Supplied entries:

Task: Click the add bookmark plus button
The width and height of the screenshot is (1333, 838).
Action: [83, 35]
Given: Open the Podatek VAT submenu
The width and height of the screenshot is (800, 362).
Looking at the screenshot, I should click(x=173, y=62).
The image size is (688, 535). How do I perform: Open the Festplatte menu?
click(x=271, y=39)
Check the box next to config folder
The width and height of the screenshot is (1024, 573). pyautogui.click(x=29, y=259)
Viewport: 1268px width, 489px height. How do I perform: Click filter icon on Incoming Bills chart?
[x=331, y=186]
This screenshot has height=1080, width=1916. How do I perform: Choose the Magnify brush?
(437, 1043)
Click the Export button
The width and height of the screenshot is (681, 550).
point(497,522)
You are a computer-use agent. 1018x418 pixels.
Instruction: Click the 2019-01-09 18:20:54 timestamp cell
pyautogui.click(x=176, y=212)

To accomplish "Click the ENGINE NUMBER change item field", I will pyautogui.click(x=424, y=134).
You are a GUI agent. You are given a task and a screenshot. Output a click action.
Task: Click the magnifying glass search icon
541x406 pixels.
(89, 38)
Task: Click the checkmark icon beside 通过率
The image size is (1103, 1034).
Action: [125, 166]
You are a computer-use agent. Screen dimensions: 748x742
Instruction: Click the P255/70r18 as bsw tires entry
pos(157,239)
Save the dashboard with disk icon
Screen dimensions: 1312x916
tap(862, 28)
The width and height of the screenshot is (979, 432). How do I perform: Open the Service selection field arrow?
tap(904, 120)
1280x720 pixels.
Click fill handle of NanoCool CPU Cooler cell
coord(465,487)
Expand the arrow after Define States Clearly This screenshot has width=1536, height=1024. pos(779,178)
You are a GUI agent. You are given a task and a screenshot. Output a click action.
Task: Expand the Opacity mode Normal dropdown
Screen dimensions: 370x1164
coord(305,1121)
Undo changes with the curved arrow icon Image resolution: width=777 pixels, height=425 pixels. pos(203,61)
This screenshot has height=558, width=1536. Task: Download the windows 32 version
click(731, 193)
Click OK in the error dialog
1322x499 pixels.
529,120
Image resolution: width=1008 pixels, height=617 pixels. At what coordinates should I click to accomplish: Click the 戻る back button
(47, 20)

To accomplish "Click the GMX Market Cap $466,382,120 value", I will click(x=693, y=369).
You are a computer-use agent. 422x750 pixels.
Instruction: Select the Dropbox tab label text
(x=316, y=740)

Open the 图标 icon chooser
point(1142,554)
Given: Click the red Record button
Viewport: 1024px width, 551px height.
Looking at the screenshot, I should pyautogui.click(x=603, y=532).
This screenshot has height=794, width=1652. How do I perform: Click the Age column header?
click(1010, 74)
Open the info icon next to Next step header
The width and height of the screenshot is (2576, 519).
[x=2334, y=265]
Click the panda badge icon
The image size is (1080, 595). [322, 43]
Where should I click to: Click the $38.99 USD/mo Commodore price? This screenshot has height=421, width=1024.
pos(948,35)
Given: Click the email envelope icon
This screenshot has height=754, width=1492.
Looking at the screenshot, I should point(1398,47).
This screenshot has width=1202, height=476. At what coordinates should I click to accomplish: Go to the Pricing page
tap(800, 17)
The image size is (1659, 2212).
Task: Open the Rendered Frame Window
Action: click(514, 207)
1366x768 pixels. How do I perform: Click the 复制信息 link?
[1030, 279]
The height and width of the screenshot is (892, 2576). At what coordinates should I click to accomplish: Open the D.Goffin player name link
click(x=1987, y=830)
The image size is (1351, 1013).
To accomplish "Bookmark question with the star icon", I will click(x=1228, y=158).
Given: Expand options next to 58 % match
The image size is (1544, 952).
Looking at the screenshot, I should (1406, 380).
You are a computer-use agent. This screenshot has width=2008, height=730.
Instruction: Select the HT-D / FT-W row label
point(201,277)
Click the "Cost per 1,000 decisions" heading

How to complete this task: The expected answer is a copy of each line in the records that holds the word "agent".

Result of this exercise:
You are a computer-use agent. 1018x418 pixels.
You are a GUI agent. You are given a task and a screenshot. Output a click action.
You are a computer-use agent. Screen dimensions: 748x742
You are a GUI agent. You are given a task and a screenshot. Output a click action.
You are a computer-use agent. 422x750 pixels.
You are a computer-use agent. This screenshot has width=2008, height=730.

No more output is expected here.